[Start of section]

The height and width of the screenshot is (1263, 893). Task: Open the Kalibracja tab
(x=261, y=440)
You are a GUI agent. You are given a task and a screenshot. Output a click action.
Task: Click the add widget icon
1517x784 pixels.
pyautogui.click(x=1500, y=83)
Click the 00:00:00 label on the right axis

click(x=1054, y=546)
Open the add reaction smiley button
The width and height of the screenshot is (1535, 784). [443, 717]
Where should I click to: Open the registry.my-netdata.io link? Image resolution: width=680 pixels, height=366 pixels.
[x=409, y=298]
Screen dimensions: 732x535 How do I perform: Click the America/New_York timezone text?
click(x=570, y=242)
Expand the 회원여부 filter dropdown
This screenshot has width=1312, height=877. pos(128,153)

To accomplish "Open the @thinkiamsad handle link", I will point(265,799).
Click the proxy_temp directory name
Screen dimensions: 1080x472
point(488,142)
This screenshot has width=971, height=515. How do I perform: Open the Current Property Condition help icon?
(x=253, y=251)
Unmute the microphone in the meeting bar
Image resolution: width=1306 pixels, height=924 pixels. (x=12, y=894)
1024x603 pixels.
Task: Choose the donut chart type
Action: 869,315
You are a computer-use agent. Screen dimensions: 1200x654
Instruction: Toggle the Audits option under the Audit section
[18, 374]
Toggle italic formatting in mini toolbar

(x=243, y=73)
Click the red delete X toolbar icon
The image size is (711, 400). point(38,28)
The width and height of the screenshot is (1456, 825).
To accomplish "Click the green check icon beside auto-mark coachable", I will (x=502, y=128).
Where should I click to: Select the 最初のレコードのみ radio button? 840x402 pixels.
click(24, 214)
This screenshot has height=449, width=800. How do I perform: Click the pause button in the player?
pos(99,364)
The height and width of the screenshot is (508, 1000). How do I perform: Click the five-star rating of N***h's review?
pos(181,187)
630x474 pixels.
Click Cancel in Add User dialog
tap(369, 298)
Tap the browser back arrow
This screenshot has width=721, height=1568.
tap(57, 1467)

[End of section]

- _TASK DIRECTIONS_
Having read the material, return all of it word for word.

- _RESPONSE FOR THIS EXERCISE_
The height and width of the screenshot is (1263, 893). Task: Open the Kalibracja tab
(x=261, y=440)
You are a GUI agent. You are given a task and a screenshot. Output a click action.
Task: Click the add widget icon
1517x784 pixels.
pyautogui.click(x=1500, y=83)
Click the 00:00:00 label on the right axis

click(x=1054, y=546)
Open the add reaction smiley button
The width and height of the screenshot is (1535, 784). [443, 717]
Where should I click to: Open the registry.my-netdata.io link? Image resolution: width=680 pixels, height=366 pixels.
[x=409, y=298]
Screen dimensions: 732x535 How do I perform: Click the America/New_York timezone text?
click(x=570, y=242)
Expand the 회원여부 filter dropdown
This screenshot has width=1312, height=877. pos(128,153)

To accomplish "Open the @thinkiamsad handle link", I will point(265,799).
Click the proxy_temp directory name
Screen dimensions: 1080x472
point(488,142)
This screenshot has width=971, height=515. How do I perform: Open the Current Property Condition help icon?
(x=253, y=251)
Unmute the microphone in the meeting bar
Image resolution: width=1306 pixels, height=924 pixels. (x=12, y=894)
1024x603 pixels.
Task: Choose the donut chart type
Action: 869,315
You are a computer-use agent. Screen dimensions: 1200x654
Instruction: Toggle the Audits option under the Audit section
[18, 374]
Toggle italic formatting in mini toolbar

(x=243, y=73)
Click the red delete X toolbar icon
The image size is (711, 400). point(38,28)
The width and height of the screenshot is (1456, 825).
To accomplish "Click the green check icon beside auto-mark coachable", I will (x=502, y=128).
Where should I click to: Select the 最初のレコードのみ radio button? 840x402 pixels.
click(24, 214)
This screenshot has height=449, width=800. How do I perform: Click the pause button in the player?
pos(99,364)
The height and width of the screenshot is (508, 1000). How do I perform: Click the five-star rating of N***h's review?
pos(181,187)
630x474 pixels.
Click Cancel in Add User dialog
tap(369, 298)
Tap the browser back arrow
This screenshot has width=721, height=1568.
tap(57, 1467)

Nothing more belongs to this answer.